Sometimes you happen upon someone who you get glimpses of, but you can’t get the whole picture, like a shadow or someone you spy out of the corner of your eye and then they disappear before you can see them clearly. Elizabeth Budd is one such person and a bit of a tease, flexible with the truth, I think she has a drinking habit.
She says she was born in Westminster in 1859, although I can find no record of her birth and no record of her two marriages, I don’t think she was ever married, and she had no children of her own. The official documents she does turn up on are three census returns and newspaper clippings. Her father John Budd is equally mysterious.
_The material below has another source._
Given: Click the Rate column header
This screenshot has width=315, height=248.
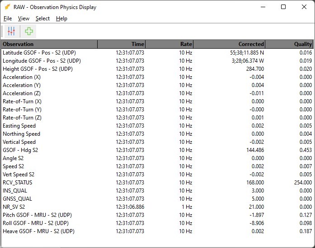Looking at the screenshot, I should [x=169, y=44].
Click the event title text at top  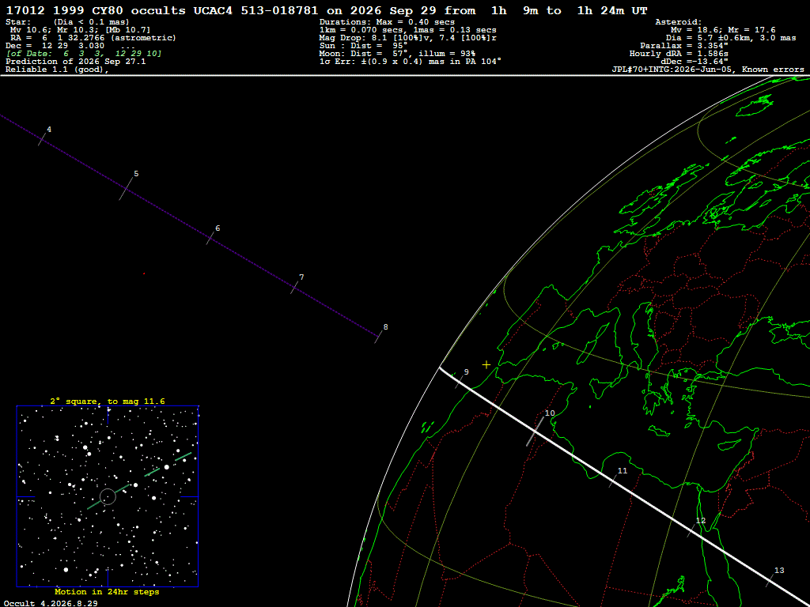pos(327,10)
When Elizabeth is 10, her mother has already died, and her widowed father marries Phoebe in Ipswich and a year or so later her stepsister Louisa Budd is born.
In 1881 Elizabeth pops up in the census in Dartford, Kent as “Elizabeth Little”. She is 22 and living with her “husband” Edward Little who is a fishmonger, and her father John Budd and Phoebe and her stepsister Louisa. I have no idea what was going on here, there is no record of Elizabeth marrying an Edward Little or an Edward anyone.
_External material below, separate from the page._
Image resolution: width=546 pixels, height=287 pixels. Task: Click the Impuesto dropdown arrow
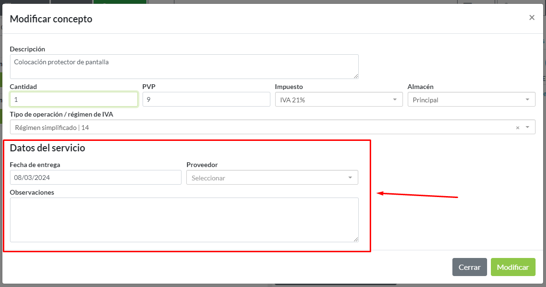394,99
Ten years later Elizabeth is back in Ipswich and is living with her “husband” Henry Keating, again, there is no record of their marriage.
Another ten years later and Elizabeth is living with “husband” Henry Keating in Old Foundry Road, Ipswich, with stepsister Louisa Keating, and Louisa’s infant daughter Lily Maud. Louisa had also married a Keating (really married not pretend married) and was now widowed. On the census form Lily Maud is passed off as Henry and Elizabeth’s daughter, and sister Louisa is recorded as a “boarder”. Elizabeth is working as a canvas tent maker and Louisa a machinist of stays, so both doing sewing machine factory work. At this time, 1901, Elizabeth is 41, and she goes on a drunken frolic to Colchester and misbehaved near the asylum, she threw her hat and pushed and kicked a policeman, she was fined 3s 6d. To cover her embarrassment, she lied and said her name was Lily Maud Keating of Old Foundry Road. Also, that month Elizabeth leaves her “husband” Henry Keating and goes to live with Arthur Coveney, a shoemaker in Colchester (who until recently lived round the corner in St Margaret’s Plain, Ipswich).
One afternoon two years later, Elizabeth and Arthur Coveney took it on themselves to get a train from Colchester to Ipswich and abduct Elizabeth’s 7-year-old niece, Lily Maud, from Ipswich to Colchester, on a whim, leaving a trail of chaos and distress until she was returned 24 hours later. It even made the East Anglian Daily Times in 1903 after the court case. I’m not sure I can take anything Elizabeth says as the truth, I may never know who she really is. I’m waiting for the next instalment in the 1921 census next year.